Page MenuHomePhabricator

[Evas GL Thread 2] evas: (GL thread) Added GL thread renderer logics based of SW thread renderer
Needs ReviewPublic

Authored by haegeun on Dec 28 2016, 10:49 PM.

Details

Summary

Depends on D4525

  • Modified existing thread logic to manage multiple worker thread
  • Added functions for thread enqueue, thread-id query
  • Added a new threading mode 'FINISH' for waiting main-thread until command processed

Change-Id: I6cf0228a4adb04ea776e1c41936ab327ec06730e

Diff Detail

Repository
rEFL core/efl
Lint
No Linters Available
Unit
No Unit Test Coverage
Build Status
Buildable 3317
Build 3382: arc lint + arc unit
haegeun updated this revision to Diff 10374.Dec 28 2016, 10:49 PM
haegeun retitled this revision from to [Evas GL Thread 2] evas: (GL thread) Added GL thread renderer logics based of SW thread renderer.
haegeun updated this object.
haegeun edited the test plan for this revision. (Show Details)
jpeg requested changes to this revision.Jan 3 2017, 8:10 PM
jpeg edited edge metadata.

I haven't checked everything. But the mechanism for FINISH looks wrong to me. The locking around the waiting_cmd variable is inconsistent and will eventually not work as expected. I believe finish should simply be a flag on the command, not a property of the thread. The main loop then waits until the thread has completed all its commands (empty queue).

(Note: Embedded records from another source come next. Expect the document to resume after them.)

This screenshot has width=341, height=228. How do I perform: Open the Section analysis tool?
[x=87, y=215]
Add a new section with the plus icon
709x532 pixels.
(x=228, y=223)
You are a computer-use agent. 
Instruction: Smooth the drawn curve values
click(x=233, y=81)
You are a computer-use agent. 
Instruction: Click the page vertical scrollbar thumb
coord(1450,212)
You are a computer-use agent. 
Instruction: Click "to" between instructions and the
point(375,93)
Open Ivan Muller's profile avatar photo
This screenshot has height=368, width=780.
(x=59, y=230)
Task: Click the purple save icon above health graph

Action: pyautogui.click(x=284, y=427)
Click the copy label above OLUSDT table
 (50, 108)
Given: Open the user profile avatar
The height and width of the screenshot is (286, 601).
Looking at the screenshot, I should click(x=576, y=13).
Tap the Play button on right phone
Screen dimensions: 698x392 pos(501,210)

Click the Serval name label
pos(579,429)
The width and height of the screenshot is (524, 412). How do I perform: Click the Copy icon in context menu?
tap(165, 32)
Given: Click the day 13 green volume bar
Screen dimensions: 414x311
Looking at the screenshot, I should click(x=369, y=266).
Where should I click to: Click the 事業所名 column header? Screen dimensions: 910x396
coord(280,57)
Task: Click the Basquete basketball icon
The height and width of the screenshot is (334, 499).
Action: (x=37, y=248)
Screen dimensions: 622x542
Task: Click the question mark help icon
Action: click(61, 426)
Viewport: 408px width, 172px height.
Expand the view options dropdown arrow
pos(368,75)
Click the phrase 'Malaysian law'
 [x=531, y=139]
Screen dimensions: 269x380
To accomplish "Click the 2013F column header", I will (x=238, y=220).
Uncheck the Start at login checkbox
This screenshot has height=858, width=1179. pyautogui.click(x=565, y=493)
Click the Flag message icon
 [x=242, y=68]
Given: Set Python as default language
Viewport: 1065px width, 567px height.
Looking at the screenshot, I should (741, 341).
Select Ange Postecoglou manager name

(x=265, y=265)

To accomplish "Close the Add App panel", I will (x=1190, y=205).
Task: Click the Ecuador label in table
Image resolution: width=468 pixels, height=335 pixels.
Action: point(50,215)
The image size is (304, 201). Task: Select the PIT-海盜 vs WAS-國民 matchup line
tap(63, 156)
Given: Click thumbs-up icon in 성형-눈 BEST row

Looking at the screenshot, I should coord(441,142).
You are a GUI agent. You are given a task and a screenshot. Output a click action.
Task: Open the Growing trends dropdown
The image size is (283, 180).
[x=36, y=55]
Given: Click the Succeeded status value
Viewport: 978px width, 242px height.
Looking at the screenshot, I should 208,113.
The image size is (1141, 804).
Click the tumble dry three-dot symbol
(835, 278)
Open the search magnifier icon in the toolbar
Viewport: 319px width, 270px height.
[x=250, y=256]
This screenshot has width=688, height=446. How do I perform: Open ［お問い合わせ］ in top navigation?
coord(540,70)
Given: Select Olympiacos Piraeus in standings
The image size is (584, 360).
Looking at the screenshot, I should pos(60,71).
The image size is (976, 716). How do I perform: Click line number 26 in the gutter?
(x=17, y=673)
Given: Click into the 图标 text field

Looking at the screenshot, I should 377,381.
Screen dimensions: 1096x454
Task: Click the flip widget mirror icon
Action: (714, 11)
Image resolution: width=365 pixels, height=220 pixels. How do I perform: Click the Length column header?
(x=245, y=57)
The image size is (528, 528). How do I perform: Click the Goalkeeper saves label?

src/lib/evas/common/evas_thread_render.c
125

waiting_cmd is written with queue_lock held but read here with finish_lock...

208

This is a race condition waiting to happen! waiting_cmd is set under the lock queue_lock but read here without the lock. And then written again with another lock (finish_lock). Something is fishy with the locking here.

210

Well the thread better finish successfully otherwise we deadlock here.

282

needs NULL safety (for paranoia)

333

That Eevas- name is ugly :)

338

Shouldn't those threads be created once an engine is created? So we only create a thread for GL if we indeed use the GL engine? Same applies to SW (unless GL engines somehow require the SW async thread, for whatever reason).

This revision now requires changes to proceed.Jan 3 2017, 8:10 PM
haegeun updated this revision to Diff 10427.Jan 4 2017, 12:27 AM
haegeun edited edge metadata.
haegeun marked an inline comment as done.
  1. Changed thread names Eevas -> Evas
  2. Moved thread creation from evas_init() to initializing (sw or gl) backend
haegeun marked 2 inline comments as done.Jan 4 2017, 12:31 AM
haegeun updated this revision to Diff 10429.Jan 4 2017, 4:12 AM
haegeun edited edge metadata.

Refactored finish waiting mechanism (with condition)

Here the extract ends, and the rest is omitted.